Emotional Intelligence
1. “Life becomes easier when you learn to accept an apology you never got.” – Robert Brault
2. In this session, we went through the ‘Emotional Intelligence Self Evaluation’ sheet, which has questions on how one
responds to a situation. It is used to evaluate individual’s tendencies and abilities within various areas of emotional
intelligence.
3. We started by discussing a situation and how we felt about it and most of us responded by saying ‘good’, ‘bad’ etc. We
came to know from the session that these were not feelings but rather types or quality of feelings. We possess a very
weak vocabulary of feelings. To have better command over our feelings we must be able to name the feeling. Being
emotionally intelligent means being observant of our feelings. Amygdala is a small part of brain which is responsible
for our emotions and survival instincts. It makes us to either fight or flight. Being emotionally intelligent means having
fewer amygdala moments.
4. I have observed that when I feel very strongly about something, and others are not too receptive of the same idea or task
or approach, I begin to feel restless. I feel that the other person is purposefully doing so. It may sometime translate into
anger which takes a lot of effort to control. I think the thing that I learnt from the class was to be observant to such
triggers as well as the feelings that they develop within. Once we are observant, we already know what is going on
inside and whether it is right or not. Our brain is then able to automatically have a better command over those feelings.
5. I have recently developed a feeling that my boss is hiding something from me and that he has some other plans. I am
not very sure how to deal with it. All I can do is hope for the better and be positive. Such emotions may come out during
my talks with my boss, however, now I can be watchful and try not to have an amygdala moment.
6. I think the key thing is what can I do with this feeling of ‘there is something going on’ and further my relationship with
my boss. I do not have an answer, but I think better communication with more informal talks with the boss may help
him open-up with me and I may get more information about what he feels about me.
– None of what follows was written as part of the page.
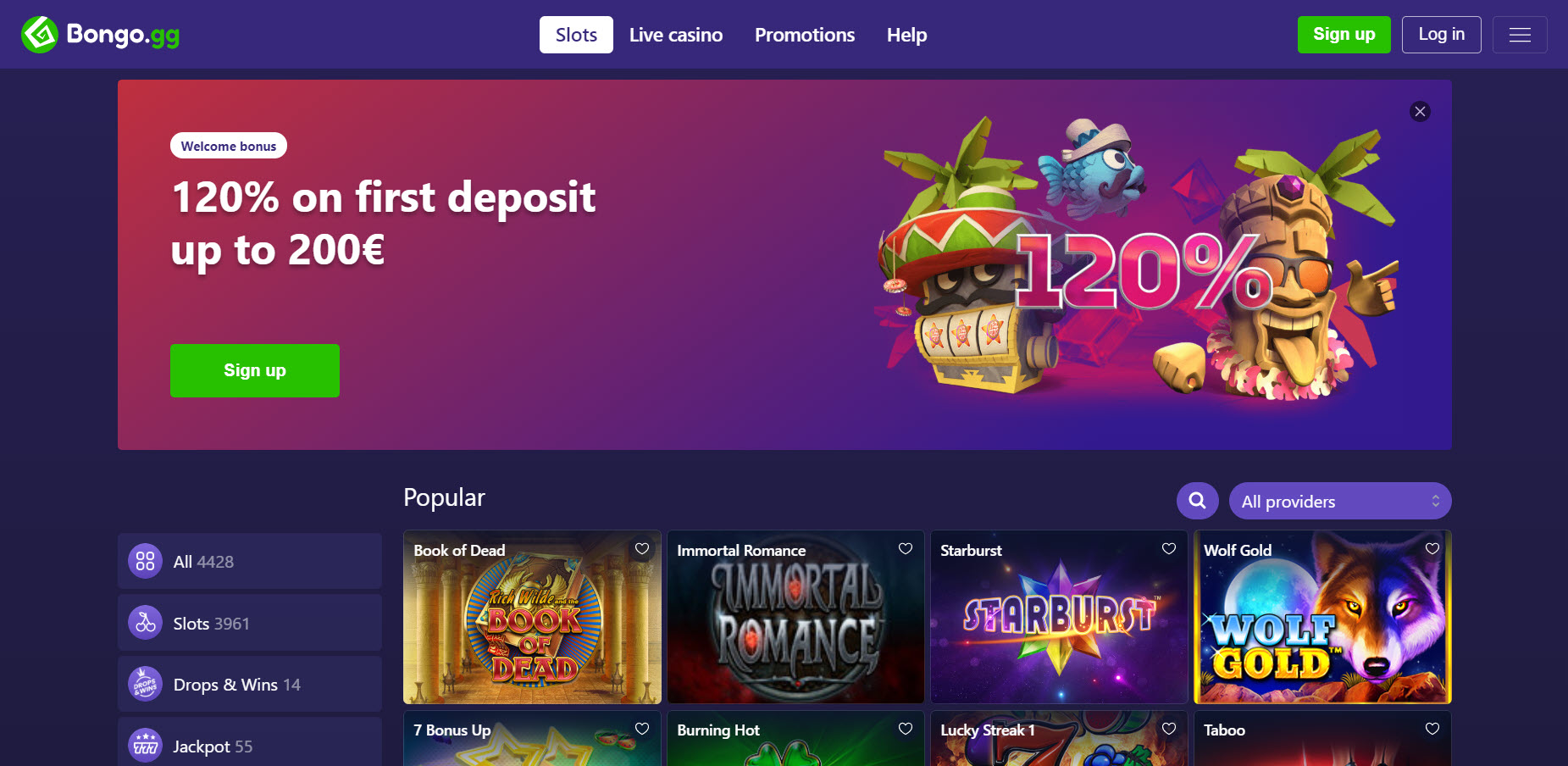Open the hamburger menu icon
Viewport: 1568px width, 766px height.
(1520, 35)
7. When in job, insecurity may easily creep in. While it is correct that upgrading skills may help me, but it will take time.
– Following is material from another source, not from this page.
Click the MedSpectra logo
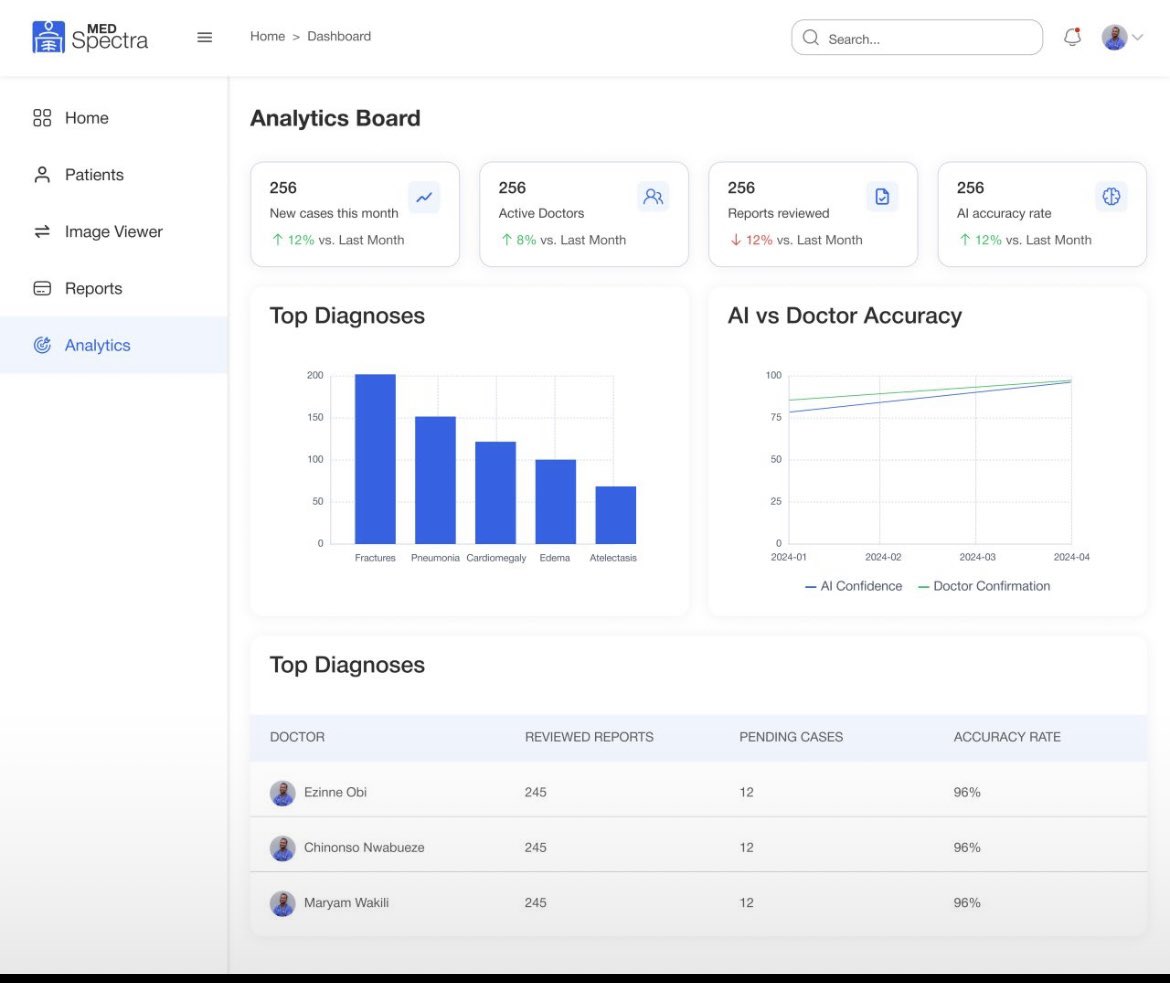The height and width of the screenshot is (983, 1170). [x=90, y=37]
We have seen that many times such insecurities come when there is a leadership change and not due to a lack of skill.
8. My previous boss’s boss became COO, so my boss got a new boss after which my boss left the organization as a result
I ended up reporting to my previous boss’s new boss. The new boss brings with him his new trust circle. He does not
know me and thus my feeling is that whatever rapport was created with previous set of leadership is washed out and I
need to work on it afresh. An amygdala moment for me would be to quit the job which I am trying to avoid. (Request
confidentiality on this point).
9. It is a tough situation to be in specially when one is in a senior position. I think the way it will work with me is when
the communication is more frequent and informal. Today, the physical distance between two of us is causing infrequent
discussions. Calling him over phone all the time won’t be a good idea. However, if he was in Bangalore, I would have
just dropped at his desk to say hello.
10. If this also does not resolve the situation, the next step would be to work on getting a back-up job offer to have a job
security. That would give better negotiating position to me. I feel my boss will give me time I deserve once he learns I
am ready to leave.
11. I usually do not burst with emotions from outside, so I can say that from outside I am in control. But these emotions
take a lot of my mind space. I am not able to concentrate on other things currently.
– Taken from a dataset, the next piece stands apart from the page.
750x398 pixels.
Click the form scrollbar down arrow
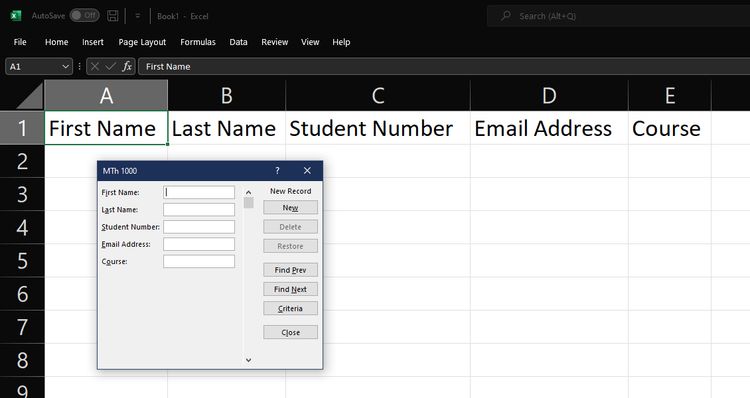[x=248, y=360]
12. The session helped me reiterate my position with regards to my emotions that I need to be watchful of them. It has
helped me know that there is something called amygdala moment and that others also go through such a moment. But
it is better to avoid it and take rational decisions with emotions in control. I would probably take a break to have some
of these emotions in control.
13. My key learning from this session is that ‘be watchful of your emotions, being watchful will keep them in check, decide
a future course when you are in control of your emotions’.